Procès Roger Lumbala : crimes contre l’humanité, mémoire des victimes et lutte contre l’impunité en RDC
SLK NewsMédia

Depuis le 12 novembre, se tient à Paris, le procès de l’ancien chef rebelle congolais Roger Lumbala, accusé de complicité de crimes contre l’humanité dans le Nord-Kivu et en Ituri dans l’est de la RDC en 2002-2003. Il encourt la réclusion criminelle à perpétuité. Le verdict sera rendu lundi 15 décembre.
Au cours des audiences, nous avons également pu échanger avec plusieurs victimes de « l’opération Effacer le tableau », menée par le groupe armée RCD-N de Roger Lumbala avec l’appui de l’Ouganda et de Jean-Pierre Bemba, président du parti MLC et actuel ministre des Transports.

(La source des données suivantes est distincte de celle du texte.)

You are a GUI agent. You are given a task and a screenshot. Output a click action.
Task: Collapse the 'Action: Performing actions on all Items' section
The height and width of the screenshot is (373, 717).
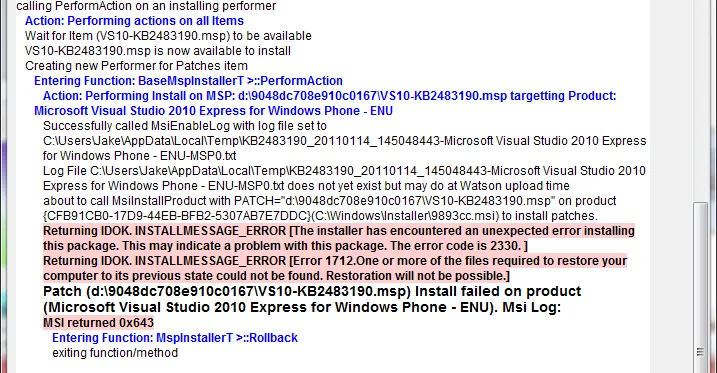[x=134, y=21]
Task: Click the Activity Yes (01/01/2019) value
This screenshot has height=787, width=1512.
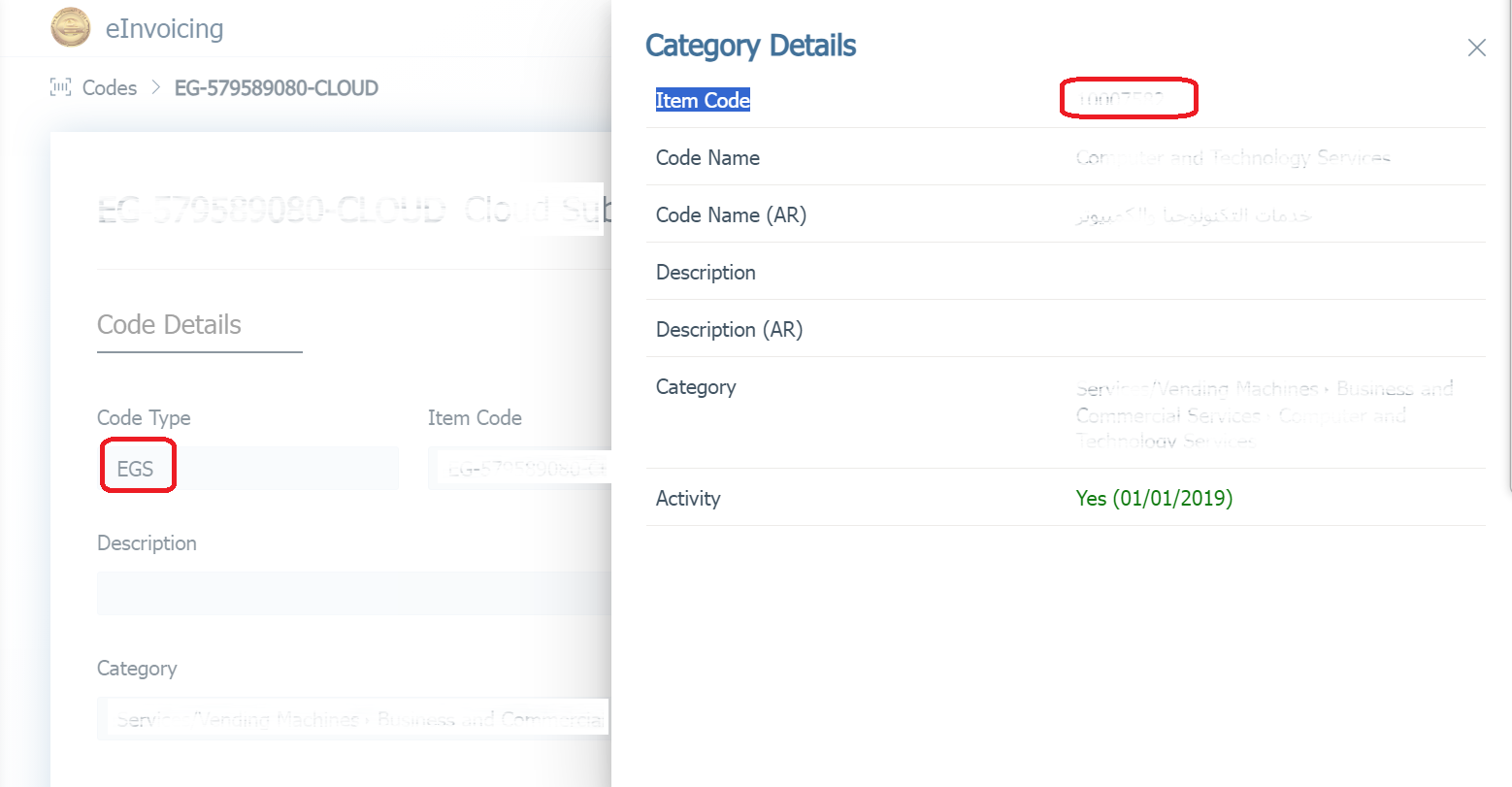Action: (1154, 498)
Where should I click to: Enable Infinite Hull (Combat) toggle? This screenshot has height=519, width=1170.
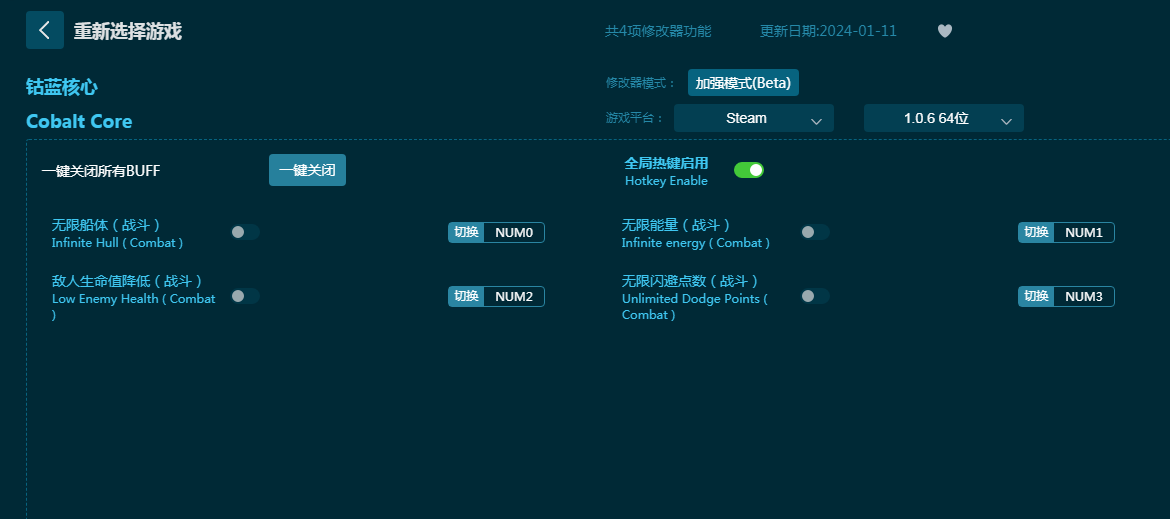tap(245, 232)
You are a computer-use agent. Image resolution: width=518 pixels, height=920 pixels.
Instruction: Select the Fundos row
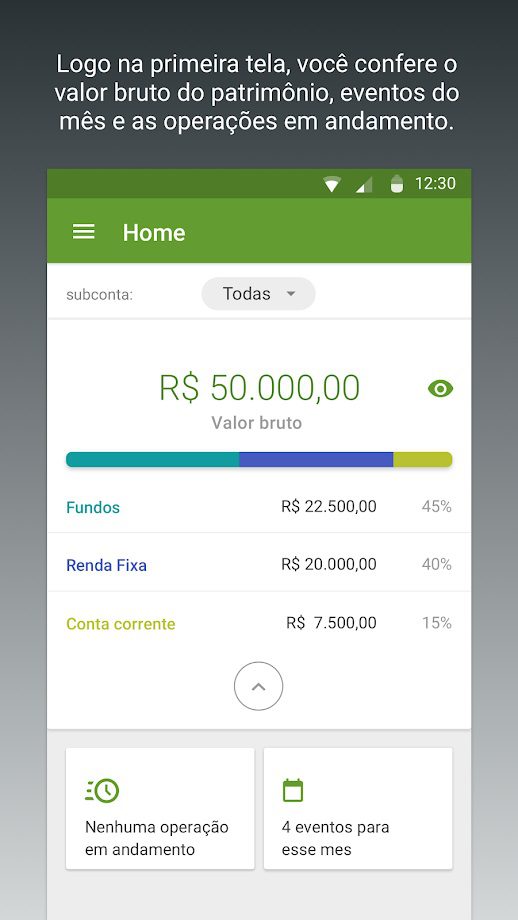[259, 506]
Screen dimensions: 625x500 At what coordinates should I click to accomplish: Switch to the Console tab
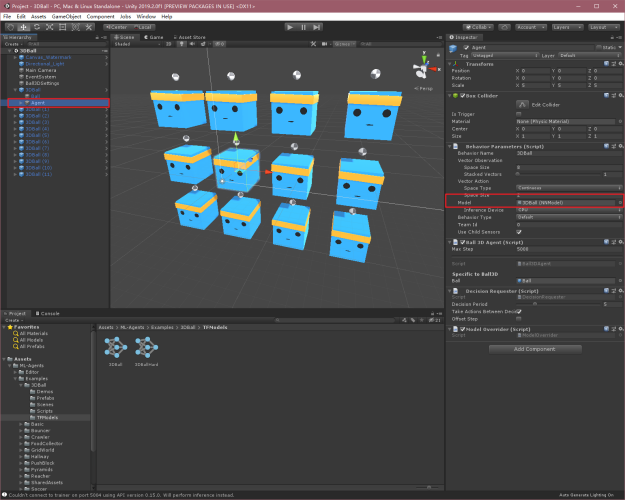pos(47,313)
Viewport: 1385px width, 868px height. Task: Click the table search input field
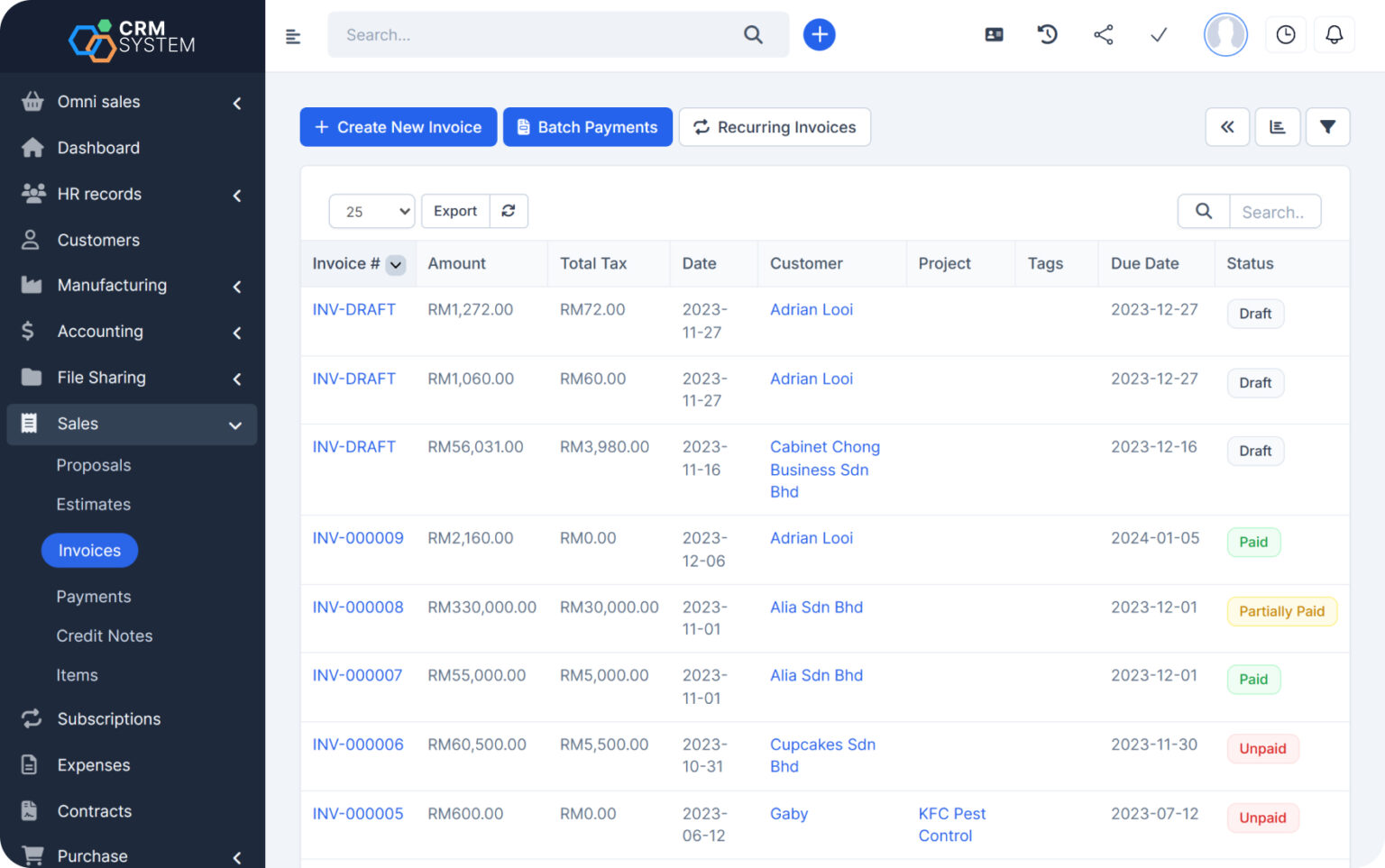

Au micro de SLK News, l’une des victimes de cette guerre en Ituri répond à nos questions sur son ressenti plus de 20 ans après les faits et quelles sont ses attentes ? Pour lui, c’est encourageant de voir que « des seigneurs de guerre qui avaient l’habitude de commettre des crimes puissent enfin répondre de leurs actes."
Le 11 décembre, Maître Henri Thulliez, l’un des avocats des parties civiles a débuté son propos par cette célèbre citation de l'ancien chef d'Etat congolais Mobutu : « comprenez mon émotion » en référence aux preuves, à la responsabilité factuelle et juridique de Roger Lumbala et l’opération sanguinaire « Effacer le tableau ».
Il a rappelé que le fil conducteur de ce procès est avant tout la mémoire de toutes les victimes : mes femmes violées sous les yeux de leurs familles et des civils, ces femmes réduites en esclavage sexuel ; celle des congolais victimes de « pillage massif et systématique »… Mais c’est aussi le fil conducteur de la solidarité envers toutes les victimes qui se sentent enfin « prises au sérieux et considérées » a-t-il rappelé.

Vingt ans plus tard, ce procès a mis en lumière la déshumanisation extrême subie par le peuple congolais.
Des fillettes de onze ans ont été violées aux côtés de leurs mères devant leur père, leur oncle, leurs bébés, leurs enfants et des civils. L’une des femmes est même décédée suite à cette agression. Ces dernières n’avaient que de l’eau chaude pour se soigner après de telles séquelles. Des femmes enceintes dont une d’environ huit mois a également été violée à plusieurs reprises. Des violences sexuelles perpétuées pour détruire le tissu social et semer la terreur au sein des villages. De nombreuses femmes ont été abandonnées par leur mari après ces agressions sexuelles. Le viol utilisé comme arme de guerre est un fléau dans les zones de conflit armé.
Les débats ont également révélé l’extermination ciblée contre les populations de l’ethnie Nande. Certains ont dû nier leur appartenance ethnique pour conserver la vie. Les pygmées appelés aussi Bambuti ont été aussi victimes de cette barbarie. Les femmes ont également été violées en précisant que pour les soldats du RCD-N, cet acte pourrait leur apporter « des pouvoirs » en raison de l’origine pygmées.
A Epulu, Mambasa, Mandima, Isiro des crimes d’une extrême violence ont été perpétrés. Plus de 20 ans après, des communautés portent encore le poids de ces horreurs dont les traumatismes psychologiques demeurent persistants.
Au regard de ces souffrance, les avocats des parties civiles ont rappelé que le mouvement de Lumbala était plus « sanguinaire que révolutionnaire et qu’il est devenu ministre grâce au sang versé et non à son verbe. » Ce procès est donc aussi un moyen de "ralentir la gangrène de l’impunité et enfin rendre justice aux victimes" affirme Maître Tulliez.
Enfin, Maître Deniau a d’ailleurs rappelé l’importance de se focaliser sur la nécessité de garantir, en priorité les principes de justice et de non répétition, avant de pouvoir se concentrer sur l’indemnisation comme c’est le cas du Fonarev en RDC. Car sans une réelle justice, le cycle de l'impunité restera une norme et la dignité des victimes sera bafouée.